Reversing a heroin overdose is a race against the clock.

In equipping 450 officers with a new method to prevent death from overdose, Madison Police Department shifted the way they address the increasing issue.

MPD received a donation of 600 doses of anti-overdose drug naloxone from Kaleo Pharmaceuticals. The donation accelerated progress of an officer training program set to end by fall.

Kaleo Pharmaceuticals is currently the sole producer of an intramuscular needle injection form of naloxone called auto-injector, which will allow officers to administer the drug more quickly and directly into the patient’s bloodstream.

This will give officers the ability to reverse symptoms of an overdose as soon as they assess a patient.

Implementation of the program comes in response to a spike in heroin deaths in the last decade.
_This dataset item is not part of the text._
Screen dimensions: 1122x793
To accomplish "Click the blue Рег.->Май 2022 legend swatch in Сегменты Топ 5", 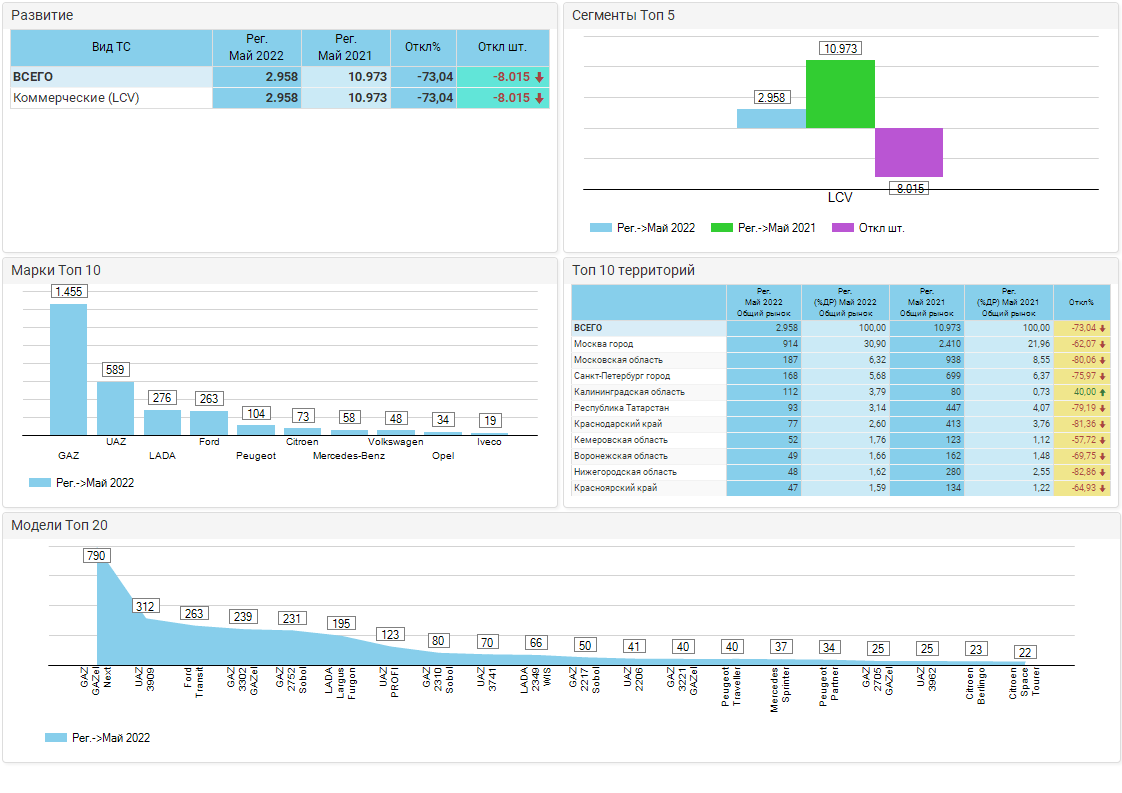I will pos(600,228).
In 2003, there were 26 deaths from heroin in Wisconsin, 4 of which were from Dane County. In 2014, 266 people died from heroin overdoses in Wisconsin and 36 were in Dane County.
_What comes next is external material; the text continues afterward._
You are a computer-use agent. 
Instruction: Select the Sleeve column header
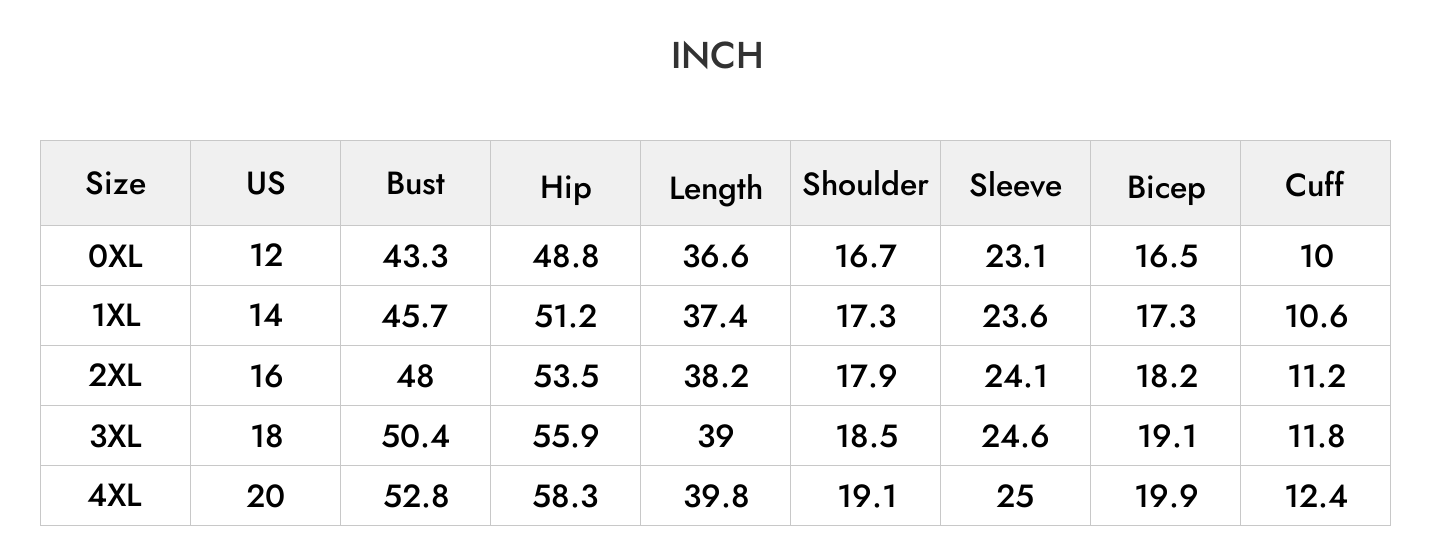point(1015,185)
The danger of brain damage and death rise continuously until an overdosing patient receives medical attention, Officer Carrie Hemming, head of MPD naloxone training program, said.

The consequences of an overdose decrease in severity with a naloxone trained and armed police force.

Administering the anti-overdose drug quickly is crucial. Even just waiting for the fire department or emergency medical technicians to arrive chips away at the likelihood of recovery.

“Even minutes count when we are talking about oxygen to the brain,” Hemming said.

Gov. Scott Walker signed several bills April of last year that changed the state’s approach to the opiate problem.

One of the bills legalized training for first responders to use naloxone and another gave opiate users immunity from persecution if they chose to seek medical attention for a victim of overdose.

MPD spokesperson Joel DeSpain said the bills shifted the way MPD officers approach opiate usage.

“We really have started to look at it as a public health crisis in recent years,” DeSpain said. “It’s not something that we are going to be able to arrest our way out of.”

Responding officers can only use the drug under specific criteria.

An officer must find the person unconscious, breathing poorly or not breathing at all. Even then, officers must have significant reason to believe the patient is suffering from an overdose and not a different medical condition, Hemming said.

Other indications of an overdose include the presence of drug paraphernalia at the scene or constricted or pinpoint pupils.

When naloxone is administered, the drug overrides the bond between the opiate and receptors in the patient’s brain. Hemming said the brain’s “affinity” for naloxone supersedes the one it possesses for the abused opiate, which makes reversing the symptoms possible.

“Naloxone kicks off the heroin and binds to the receptors and so it reverses all [the signs of overdose],” Hemming said. “So your pupils were small before, now they get a little bigger, you weren’t breathing before, now you start breathing.”

While the entire force will carry auto-injectors now, sergeants in the force have carried the generic nasal version since last November. 

Since training began July 13, officers responding to opiate overdoses have successfully used the drug eight times.

Hemming said the drug is good for helping people on an individual basis, but in the end it does little to combat the overall epidemic.

“For those few people in the circumstances of when we can get there, we can definitely improve their clinical condition, but then they are still addicted to heroin,” Hemming said.